Roghi di agosto, la Regione chiede i ristori

Va ottenuto lo stato d’emergenza: Marsilio scrive a Curcio e Sospiri incontra il ministro Gelmini
L’AQUILA. La grave situazione che si è venuta a creare questa estate in Abruzzo a seguito dei numerosi incendi è stata rappresentata al fine di ottenere il riconoscimento dello stato di emergenza dal presidente della Regione Abruzzo, Marco Marsilio, in una lettera indirizzata al capo dipartimento della Protezione civile, Fabrizio Curcio, e dal presidente del consiglio regionale d’Abruzzo, Lorenzo Sospiri, nel corso di un incontro con il ministro per gli Affari regionali e le autonomie, Mariastella Gelmini.
In una nota della Regione si legge che «a partire dal mese di agosto oltre 600 focolai hanno interessato l’Abruzzo, spesso distruggendo vegetazione di pregio e arrecando danni al patrimonio pubblico e privato, come ad esempio quelli che hanno interessato nella giornata del 1° agosto 2021, i comuni di Pescara, Farindola, Vasto e Ortona dove l’incendio ha lambito il centro abitato comportando situazioni di pericolo per la pubblica e privata incolumità, determinando l’evacuazione di oltre 150 persone. Il successivo 8 agosto a Vasto, un altro incendio ha comportato l’evacuazione di oltre 80 persone, la chiusura dell’autostrada A14 per diverse ore nonché il blocco del traffico ferroviario; il 15 e 16 agosto a Teramo, analoghe situazioni hanno comportato momenti di grave difficoltà per garantire l’incolumità dei cittadini».
«La giunta regionale ha subito approvato una delibera con cui si dichiarava l’eccezionalità degli eventi», ha dichiarato il presidente Marsilio, «adesso attendiamo una risposta positiva da parte del capo dipartimento Curcio per riuscire a realizzare gli interventi necessari».

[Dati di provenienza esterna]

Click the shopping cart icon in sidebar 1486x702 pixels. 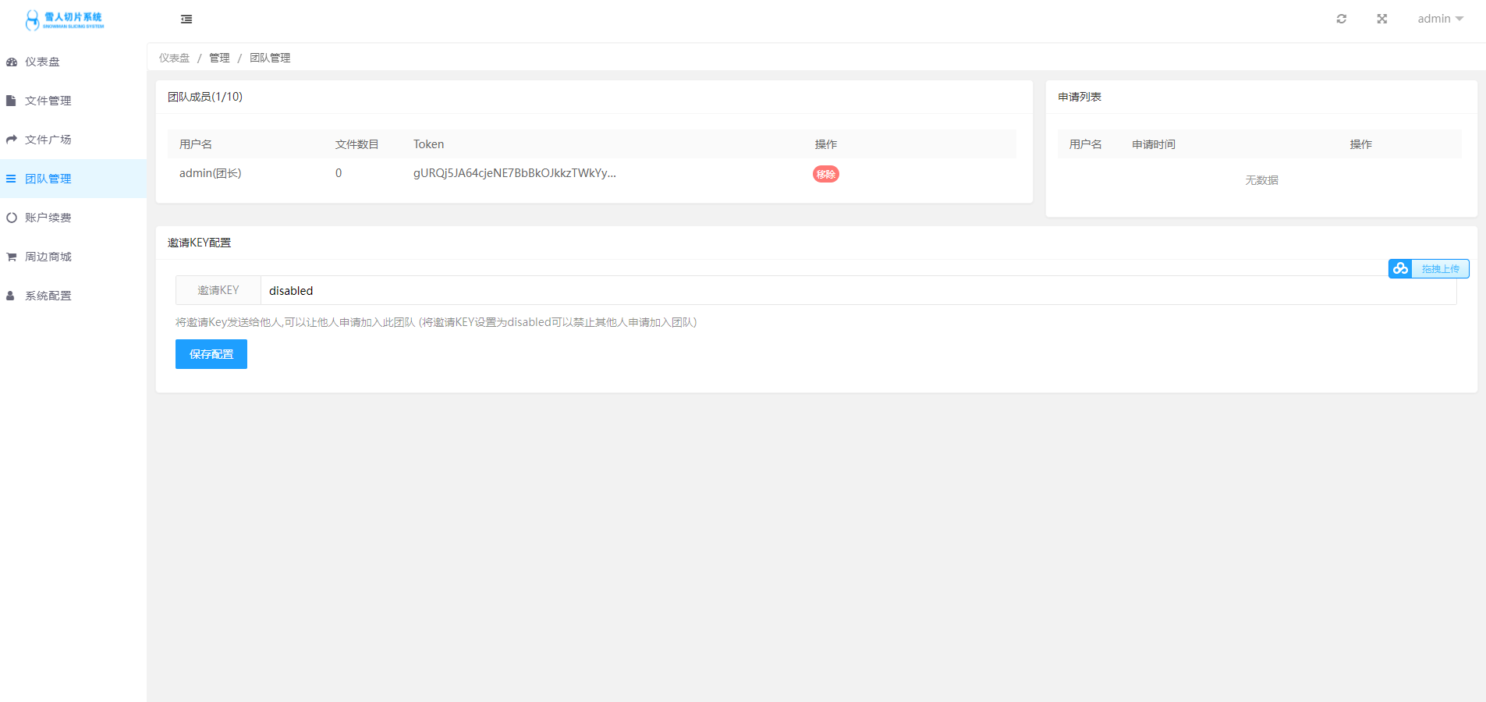point(12,257)
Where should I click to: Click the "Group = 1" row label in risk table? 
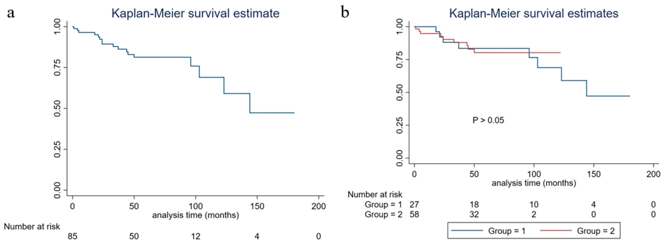(x=383, y=205)
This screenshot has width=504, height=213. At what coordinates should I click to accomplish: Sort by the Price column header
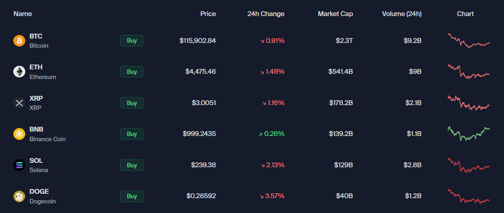[x=208, y=14]
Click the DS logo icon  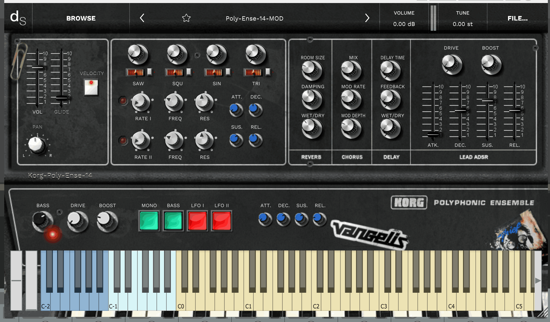(x=18, y=18)
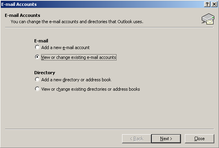
Task: Proceed with the Next > button
Action: point(166,139)
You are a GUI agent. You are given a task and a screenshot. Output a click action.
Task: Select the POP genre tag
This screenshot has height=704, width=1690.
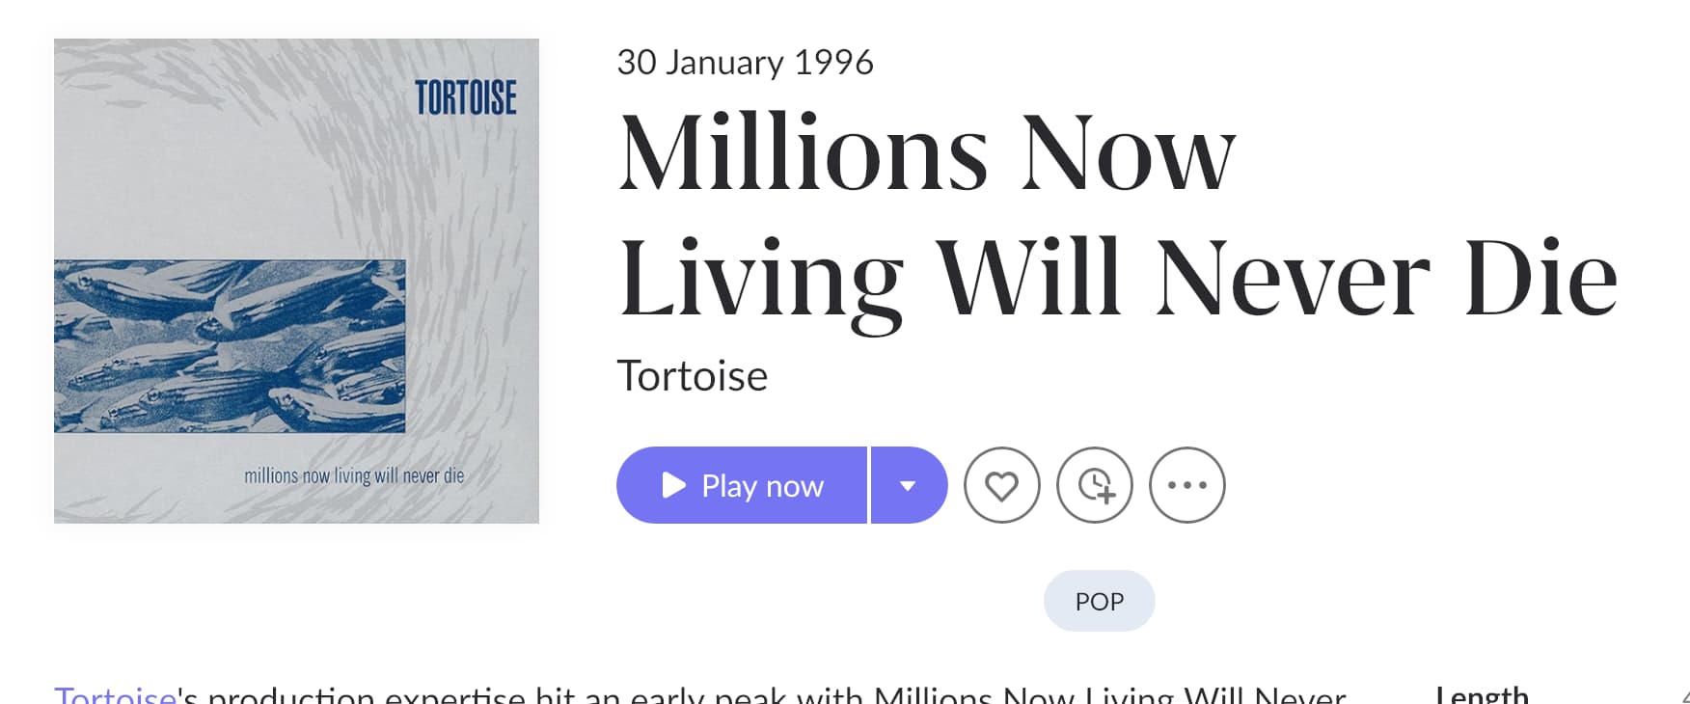(1099, 601)
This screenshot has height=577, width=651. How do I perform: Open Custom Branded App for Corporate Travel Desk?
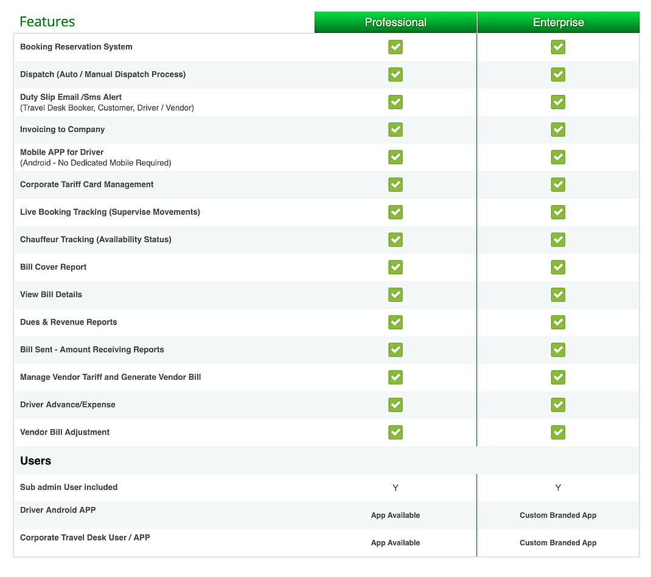tap(558, 542)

«Quello con il ministro Gelmini è stato un incontro molto cordiale», ha sottolineato il presidente Sospiri, «le ho consegnato la delibera di giunta e rappresentato la grave situazione che nel mese di agosto ha coinvolto molte aree della nostra regione. Al ministro, che ha ascoltato con la massima attenzione le nostre richieste, ho sottolineato la necessità di riuscire a ottenere i necessari ristori sia per ripristinare le infrastrutture rimaste danneggiate o completamente distrutte, sia per garantire interventi nelle aree dove la vegetazione è stata ridotta in cenere per evitare abusi su quei terreni e programmare la rinascita di aree verdi di pregio andate purtroppo perdute».